Gary Gensler, Chairman of the SEC

(Evelyn Hockstein/Bloomberg)

Institutional investors believe the retail trading frenzy in stocks like AMC and GameStop should usher in a new era of regulation, including those that cover equity market structure.

Among the retail trading-related topics the SEC is considering, payment for order flow was a clear standout for buy-side traders. In fact, 41 percent of participants surveyed by Coalition Greenwich said it’s the most important set of practices that the Commission should address.

Coalition Greenwich, which provides strategic benchmarks, data, and analytics, recently polled buy-side traders on the SEC’s long list of priorities, including best execution, gamification, and market concentration. The survey also includes traders’ views on topics that the SEC may address, including cryptocurrencies, decentralized finance, short-sale disclosures, and the impact of new exchanges.

SEC Chair Gary Gensler has signaled his willingness to implement more regulations in the market than previous administrations — that means many of these proposals could come to fruition.

Twenty-nine percent of respondents said best execution is the most important issue to address as part of the retail trading question, followed by gamification (18 percent) and market concentration (8 percent).

Coalition Greenwich’s Shane Swanson said traders’ views on retail regulation stood out to him as the most critical findings of the survey, particularly as the SEC is expected to be quite active over the next few years.

“I think it’s fair to say that this administration has a very aggressive agenda,” said Swanson, a senior analyst, who authored a report accompanying the poll. “They’re not shy about speaking about it. They have a lot they want to accomplish. They are willing and able to put forth pretty broad-based proposals.” What marked the SEC’s 2021 proposals — and those ahead in 2022 — is a growing interest in regulating retail-related trading issues.

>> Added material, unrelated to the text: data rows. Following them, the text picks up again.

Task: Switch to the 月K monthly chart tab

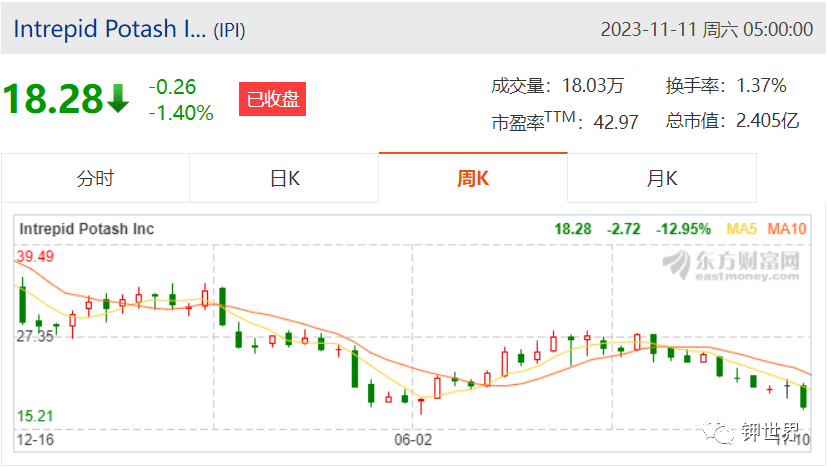Action: coord(662,178)
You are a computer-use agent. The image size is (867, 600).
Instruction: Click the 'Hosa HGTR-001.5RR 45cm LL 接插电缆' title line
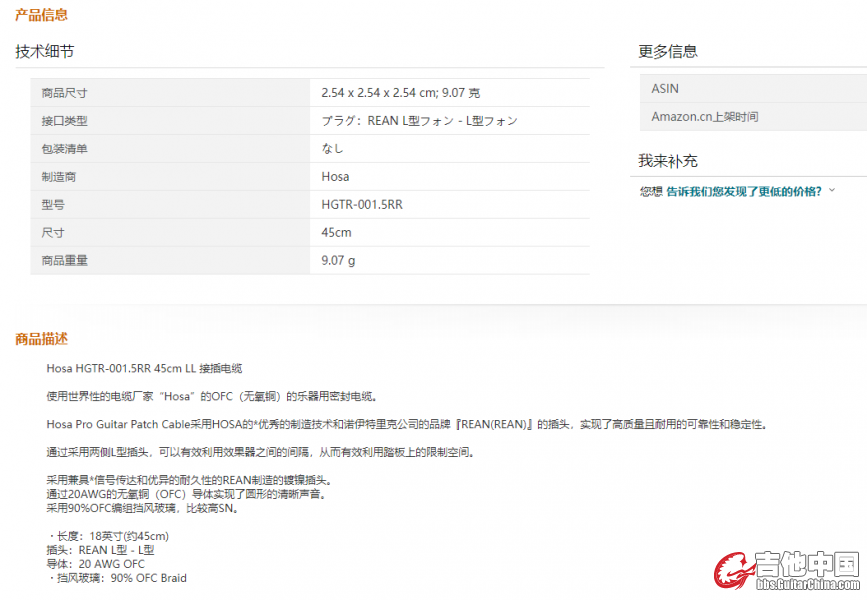click(x=144, y=369)
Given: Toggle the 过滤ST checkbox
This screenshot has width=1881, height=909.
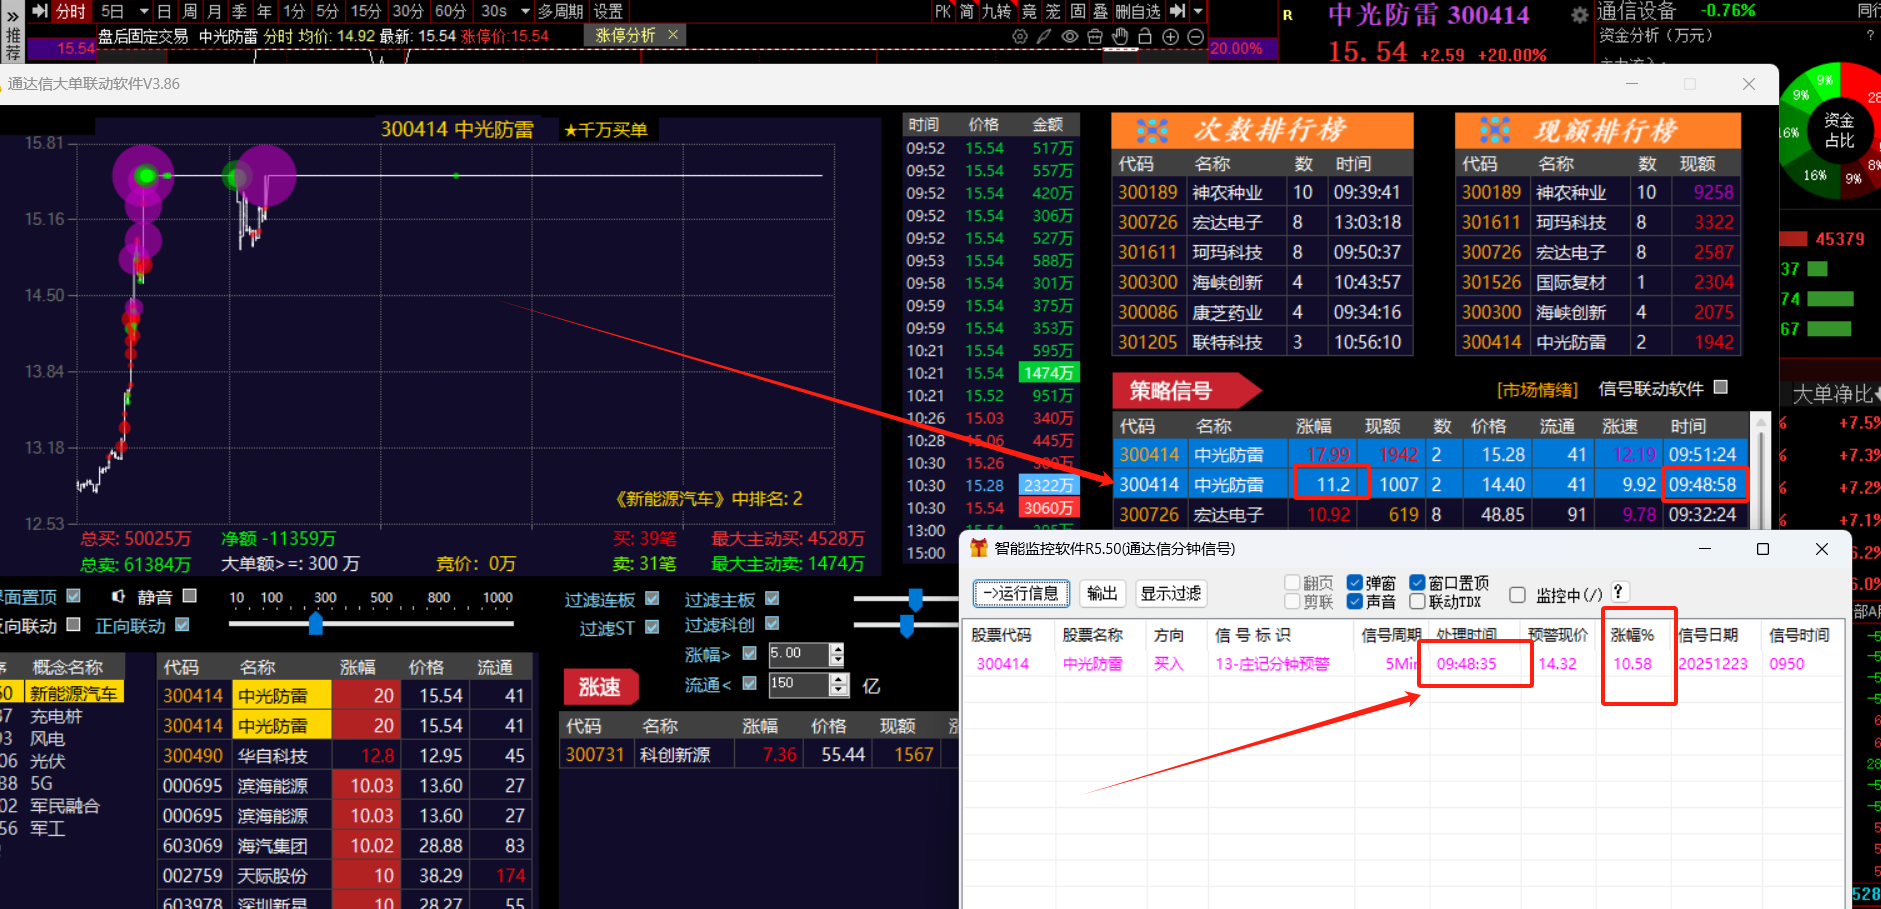Looking at the screenshot, I should [652, 627].
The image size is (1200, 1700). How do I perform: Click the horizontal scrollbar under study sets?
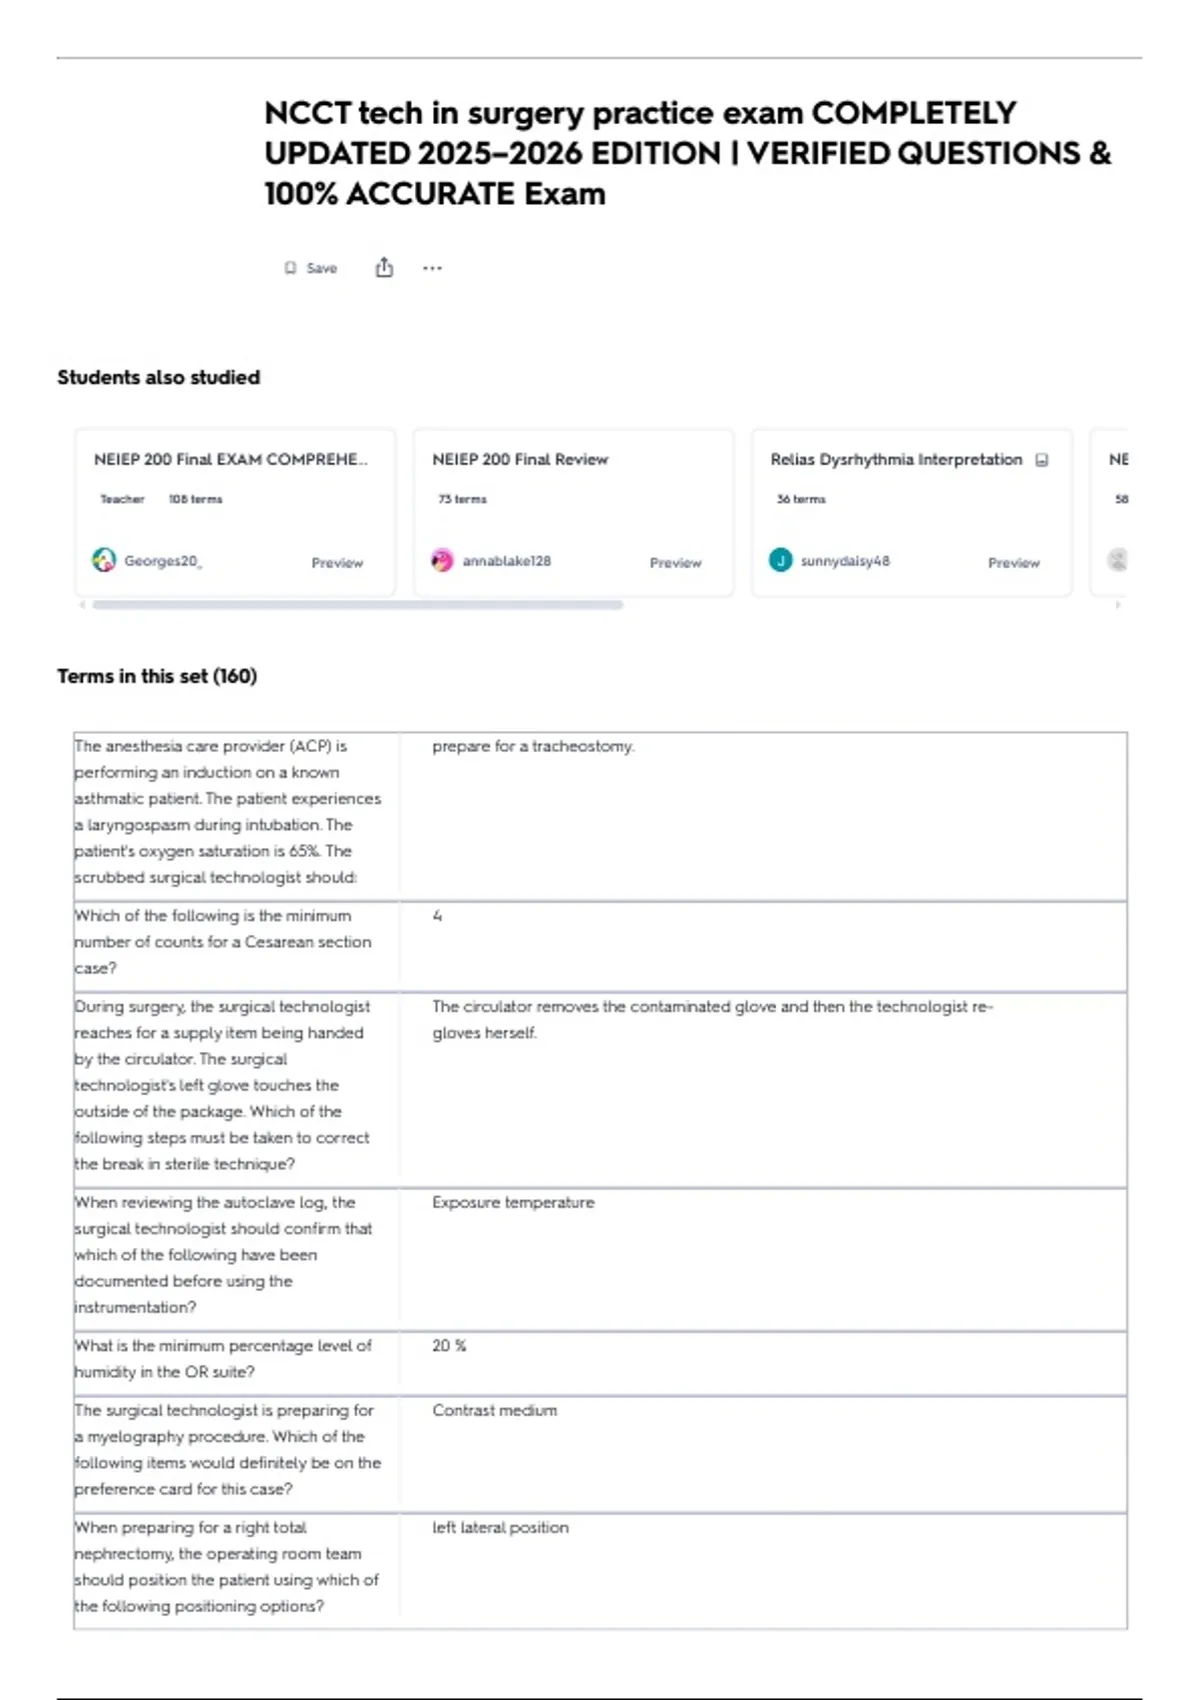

“We have been asking market structure-related questions over the last several years, but we have not had as much quite a retail focus in the past,” Swanson said.

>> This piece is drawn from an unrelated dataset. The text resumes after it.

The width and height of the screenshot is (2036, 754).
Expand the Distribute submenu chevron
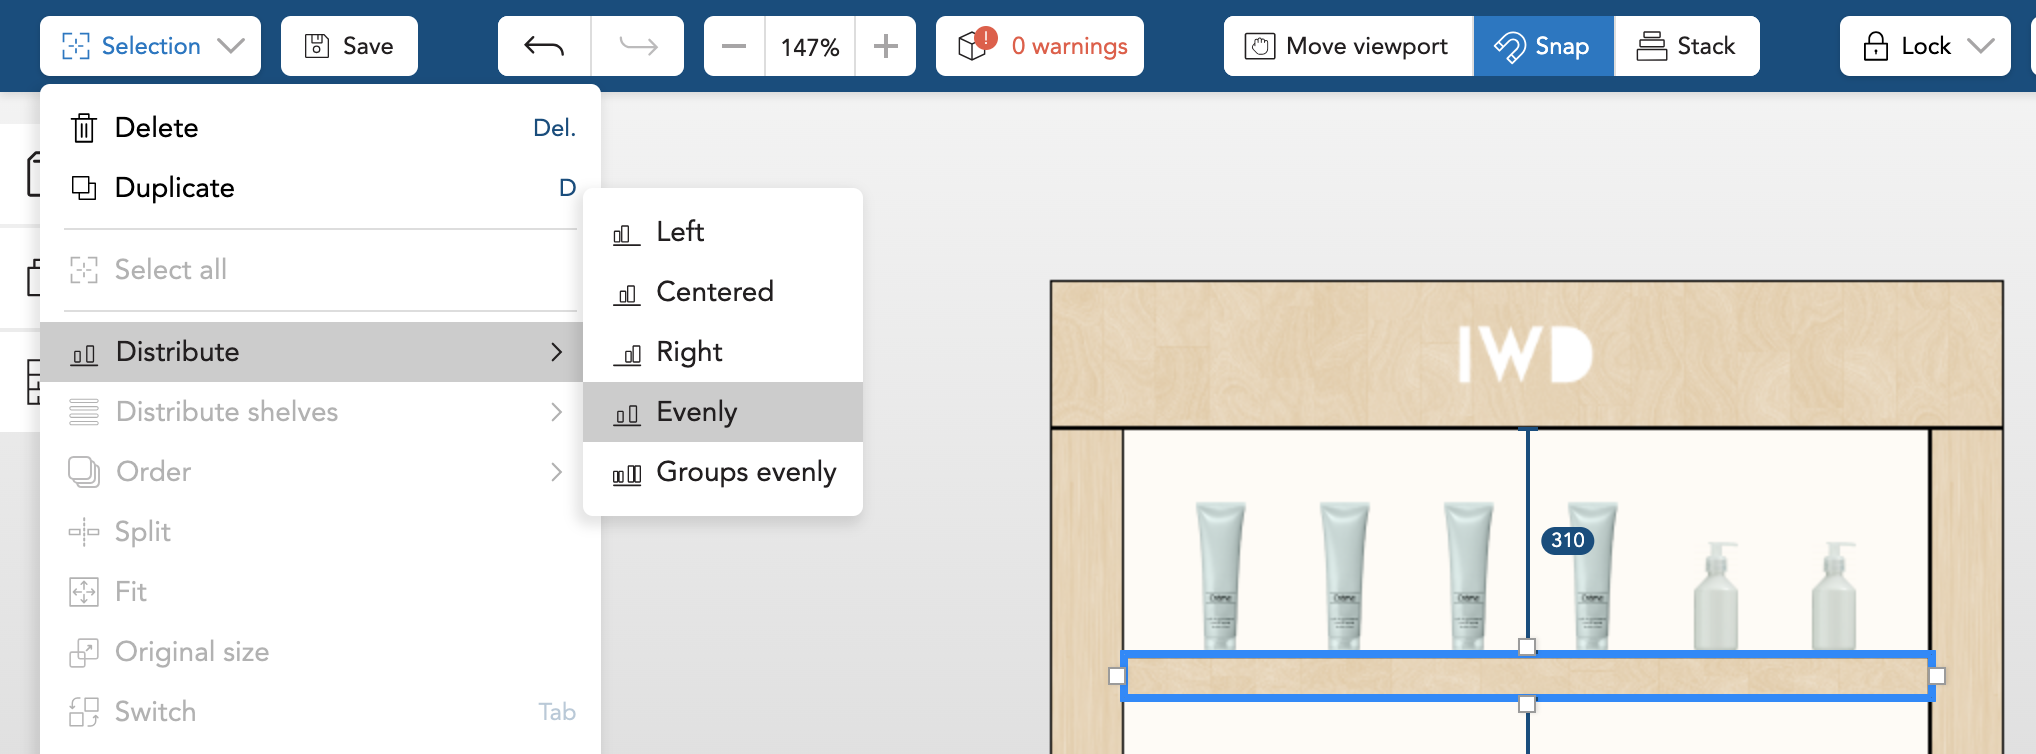click(x=557, y=352)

Payment for order flow, a longstanding industry practice, is a model in which a market maker pays a pre-set fee to a broker, ensuring best execution as long as the market maker routes trades through their platform. As Robinhood’s no-commission model came under fire in 2020, retail traders began to wonder whether their trades were really receiving the benefit of best execution.

According to Coalition Greenwich, opinions on the practice vary widely.

“You may believe that PFOF is either a well-regulated part of the trading landscape or a part of an insidious system rigged against all but the biggest players,” the report said. “For either side, however, it is clear that execution quality and PFOF are linked—whether for good or ill depending on your viewpoint.”

And the SEC is considering ways to regulate it.

“They’ve been careful not to limit what they might do,” Swanson said. “They have, on multiple occasions, said ‘everything is on the table.’ Whether or not they make it through proposal is something we’re waiting for on bated breath.”

According to Swanson, possible regulations include enhanced reporting, promoting competition on an order-by-order basis, or an all-out ban, among others.

“Every one of those threads becomes part of that tapestry as to how we promote what is or is not best execution,” Swanson said.